As communities across the country celebrate Pride Month and the 50th anniversary of the Stonewall riots, LGBTQ organizations and activists are speaking out in Chicago against Trump administration policies that limit those individuals’ access to health care.
“The LGBTQ community is under threat by the Trump administration,” U.S. Rep. Jan Schakowsky (D-IL, 9th District) said Friday morning outside the Howard Brown Health Center in the city’s Lakeview neighborhood.
Eva Skye, a Lakeview resident and Howard Brown Health Center patient, said it’s a “shame” the LGBTQ community is still fighting for the same rights as activists did 50 years ago at the Stonewall riots in New York.
Last month, the U.S. Department of Health and Human Services issued new regulations that allow health care providers and workers, such as receptionists and hospital board members, to deny medical treatment and services to patients based on their own personal or moral beliefs.
Schakowsky, who is working with House Democrats to overturn the so-called denial-of-care rule, said it could prevent a same-sex couple from receiving fertility treatment, or an individual from receiving HIV medication, or a pregnant woman from receiving information about all of her options, including access to an abortion.
“The Trump administration … is changing the rules that we deliberately put into the Affordable Care Act that protected marginalized communities,” said Schakowsky. “Whatever the Trump administration tries to do, we will not go back.”
Howard Brown Health President and CEO David Munar said the organization “welcomes the opportunity to keep the spirit of the Stonewall riots alive” as they continue to fight against federal policies that target or discriminate against LGBTQ individuals.
In addition to legislative efforts, LGBTQ organizations are fighting back via the courts. Late last month, Lambda Legal filed a lawsuit against the faith-based rule in the U.S. District of Court for the Northern District of California. The lawsuit included a dozen plaintiffs, including the Center for Reproductive Rights, a global advocacy group that seeks to advance reproductive rights, including abortion.

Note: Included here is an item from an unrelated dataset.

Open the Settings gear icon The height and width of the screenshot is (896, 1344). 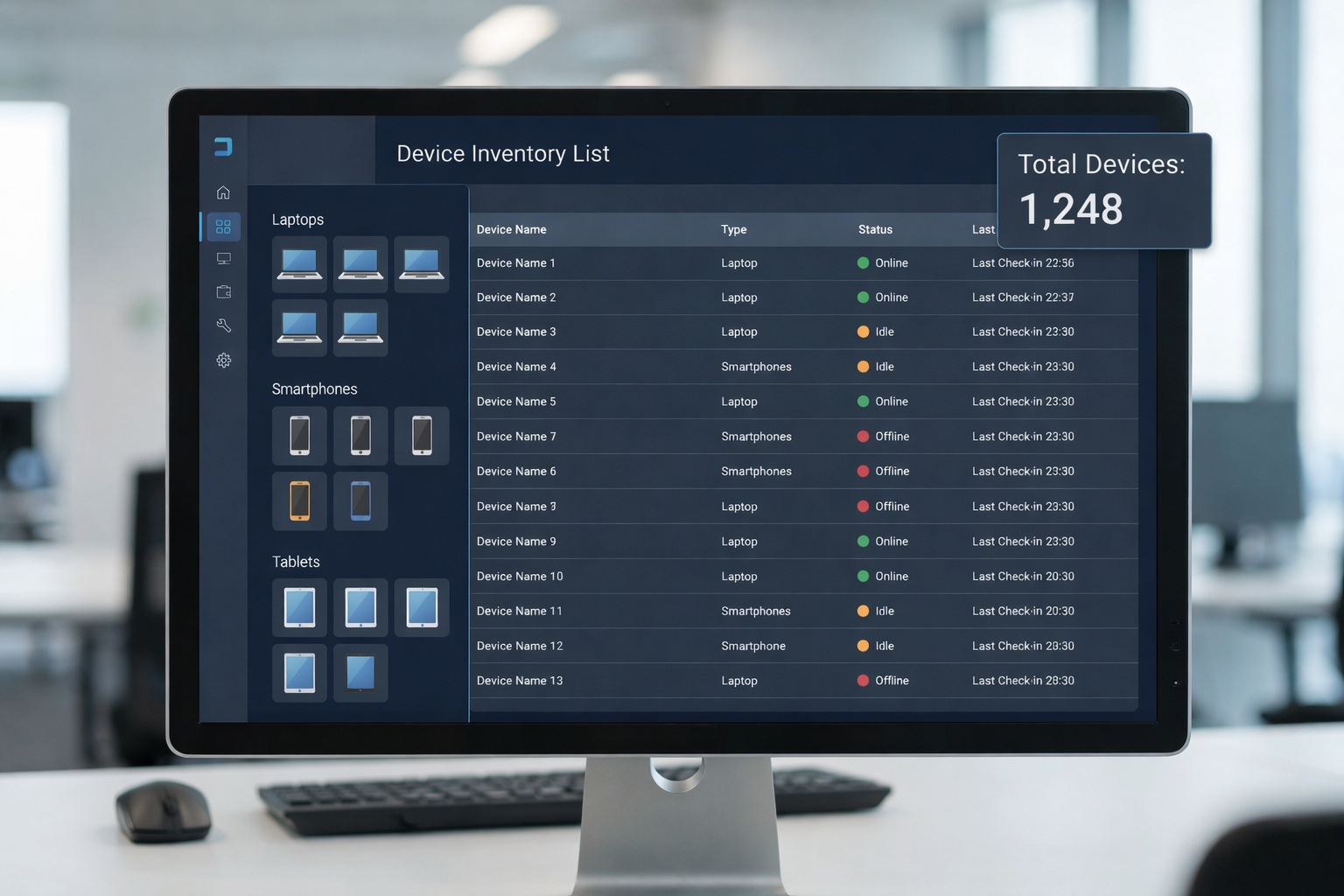point(224,360)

Earlier this week, Lambda Legal urged the court to block implementation of the denial-of-care rule. “Pride Month is an opportunity to push back and say, ‘We’re here and we deserve every right just like everyone else,’” said Brian Richardson, Midwest region director for Lambda Legal.
Aisha Davis, Howard Brown Health Center manager of policy and advocacy, echoed that sentiment. “This is a moment for us to rally around the issues,” Davis said. “We need to remember that Stonewall was a riot. It started as a riot. … This is a moment to reflect and be hopeful.”

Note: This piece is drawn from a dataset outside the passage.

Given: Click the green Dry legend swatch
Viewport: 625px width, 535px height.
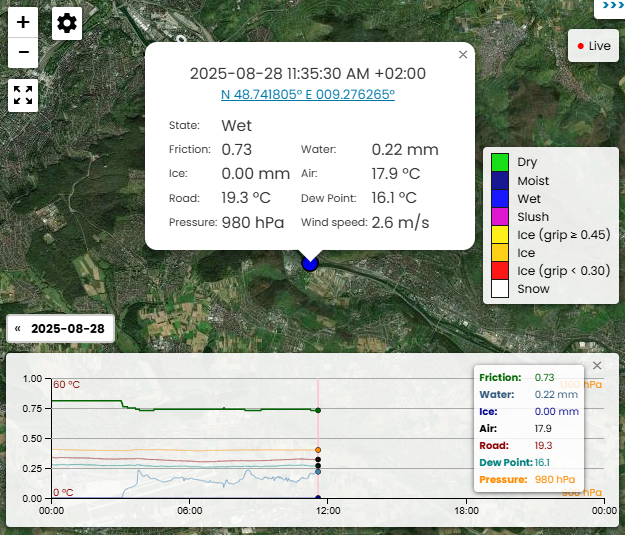Looking at the screenshot, I should coord(500,162).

Will Wilson, of West Ridge, said outreach and education is a crucial part of fighting back as many of the administration’s policies seem to have been developed in private, like the denial-of-care rule. “It’s important to continue to talk about them,” he said.
“Pride Month is a celebration but we also need to stay focused on the day-to-day battles,” Wilson said, like fighting against the stigma and discrimination around HIV and the LGBTQ community.